## THE TASK
Reproduce the listing below exactly. Pictures do not belong in the copy.

___

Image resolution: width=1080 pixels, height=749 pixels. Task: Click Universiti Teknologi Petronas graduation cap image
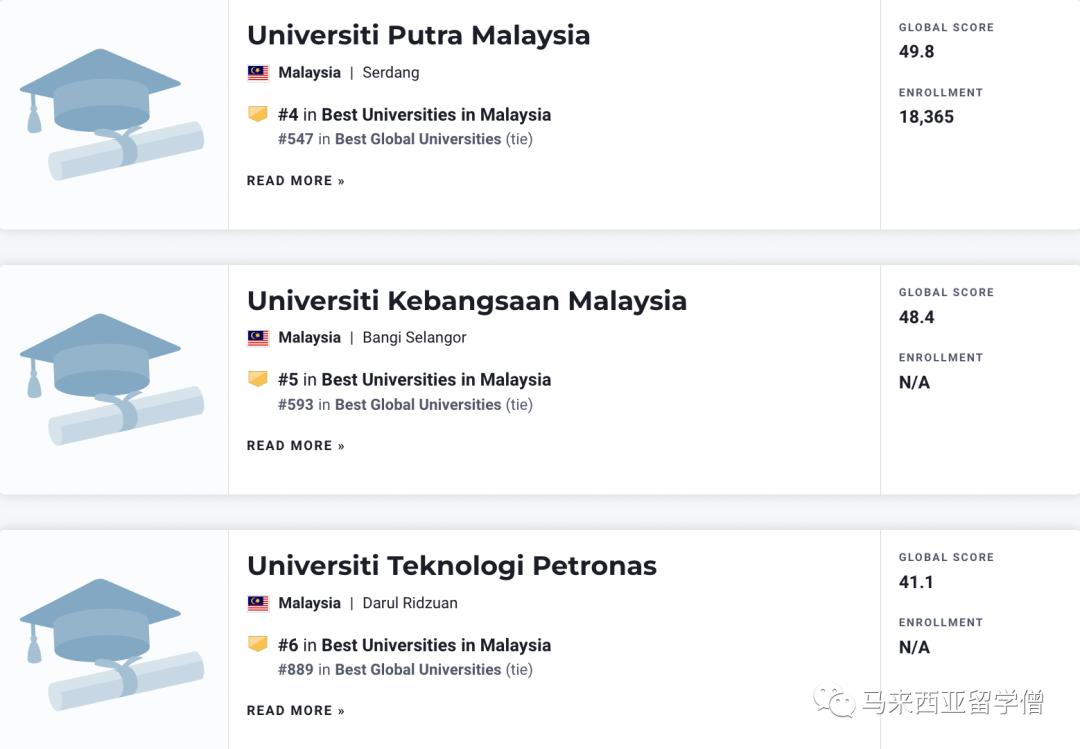(x=112, y=645)
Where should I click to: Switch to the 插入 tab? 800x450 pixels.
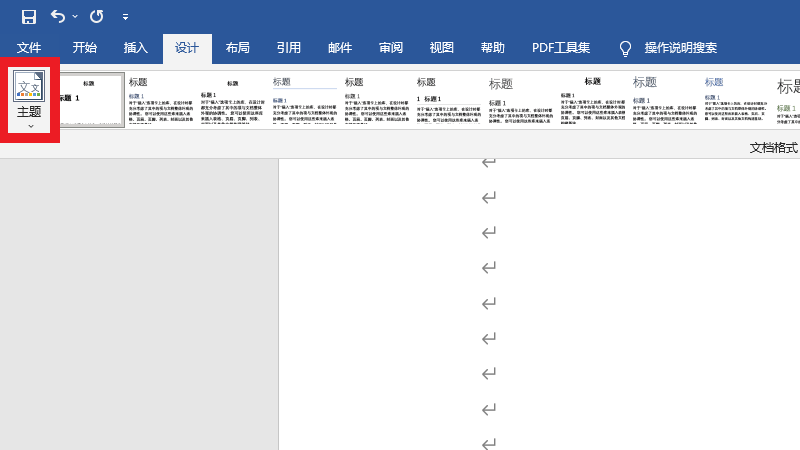tap(135, 48)
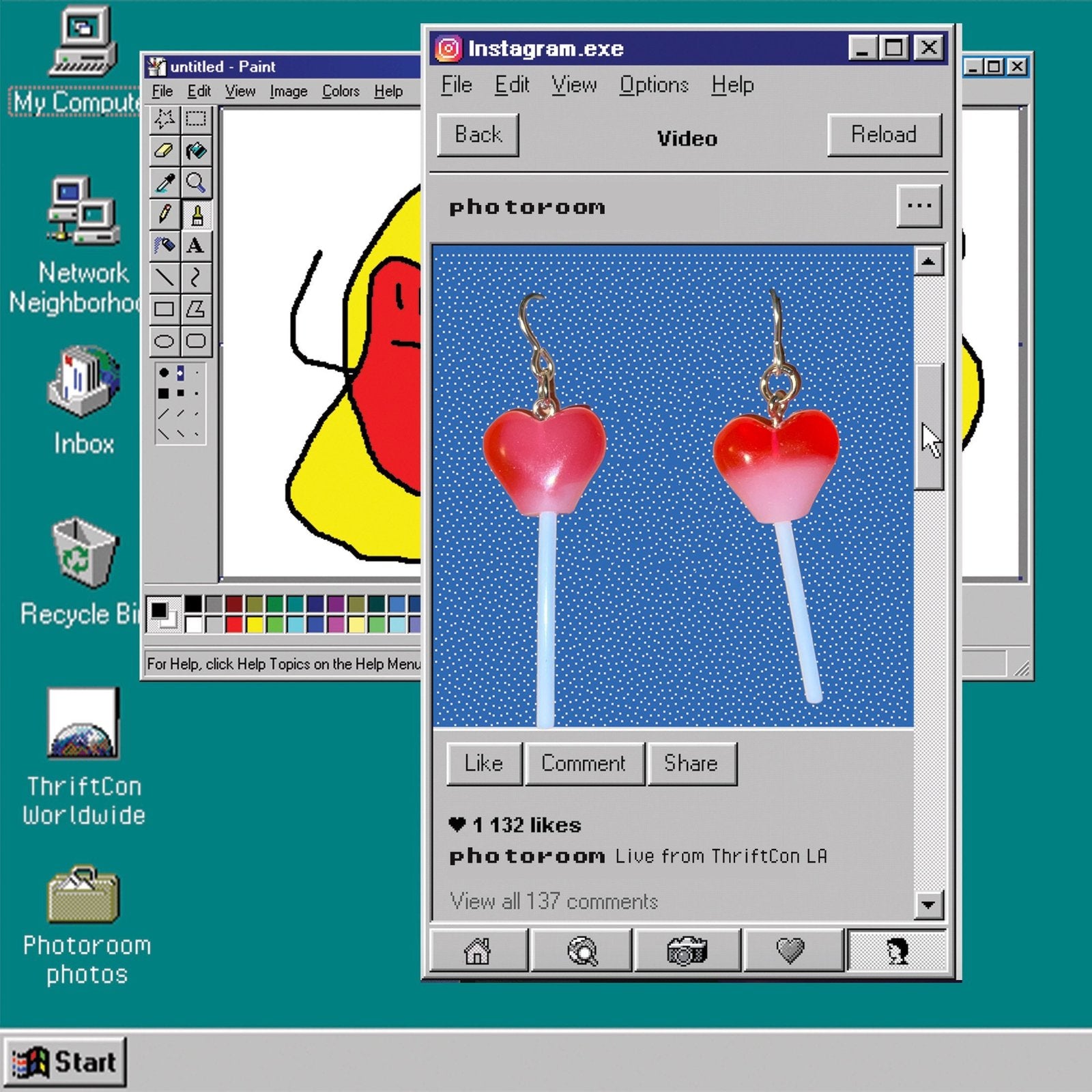
Task: Open the Options menu in Instagram.exe
Action: click(x=653, y=85)
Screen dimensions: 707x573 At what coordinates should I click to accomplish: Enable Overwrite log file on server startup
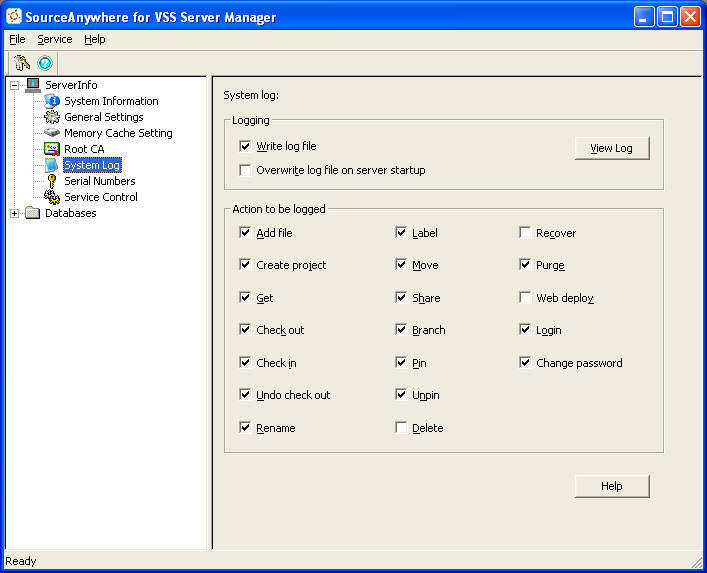(x=245, y=170)
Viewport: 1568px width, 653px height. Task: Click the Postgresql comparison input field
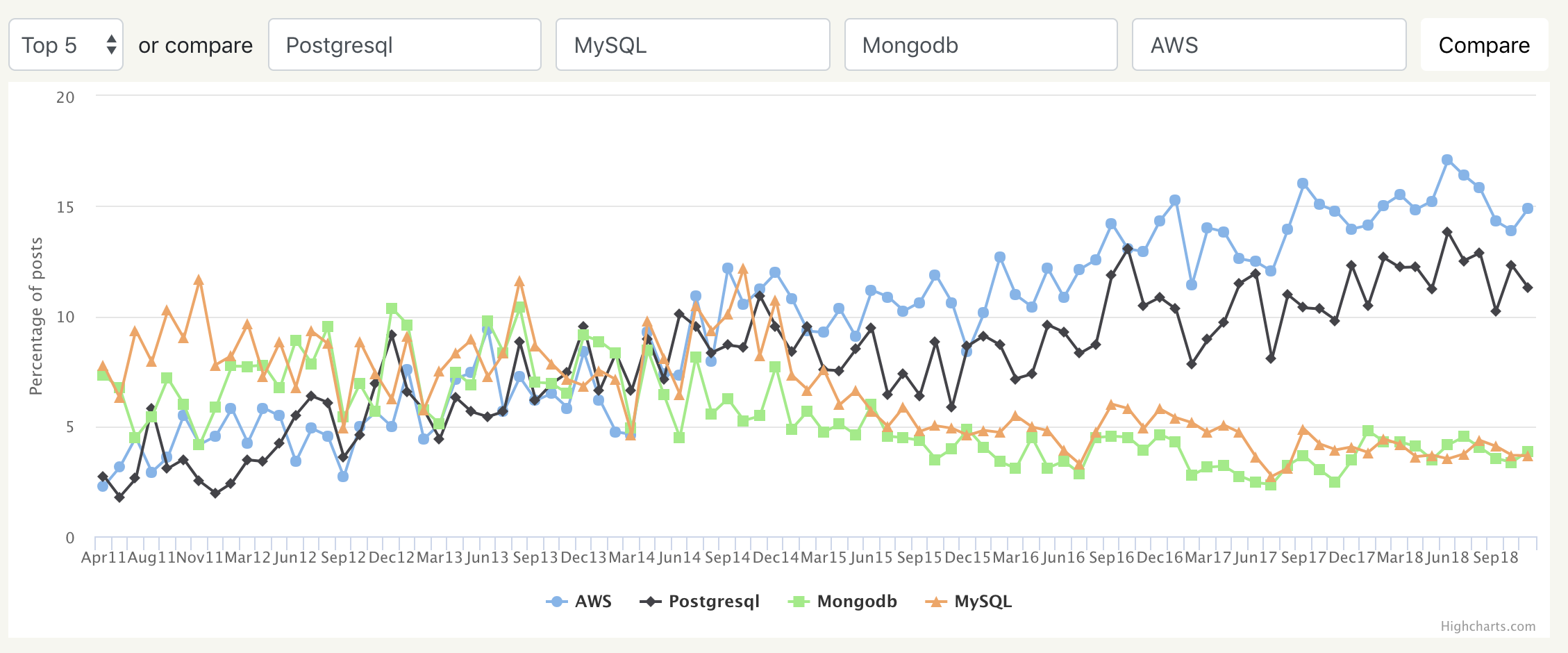[404, 45]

___

## WRITTEN ANSWER
Image resolution: width=1080 pixels, height=749 pixels. Task: Click Universiti Teknologi Petronas graduation cap image
(x=112, y=645)
Where should I click to: Switch to the 插入 tab? 800x450 pixels.
tap(135, 48)
Task: Open the Options menu in Instagram.exe
Action: click(x=653, y=85)
Screen dimensions: 707x573 At what coordinates should I click to accomplish: Enable Overwrite log file on server startup
(x=245, y=170)
Viewport: 1568px width, 653px height. Task: Click the Postgresql comparison input field
[404, 45]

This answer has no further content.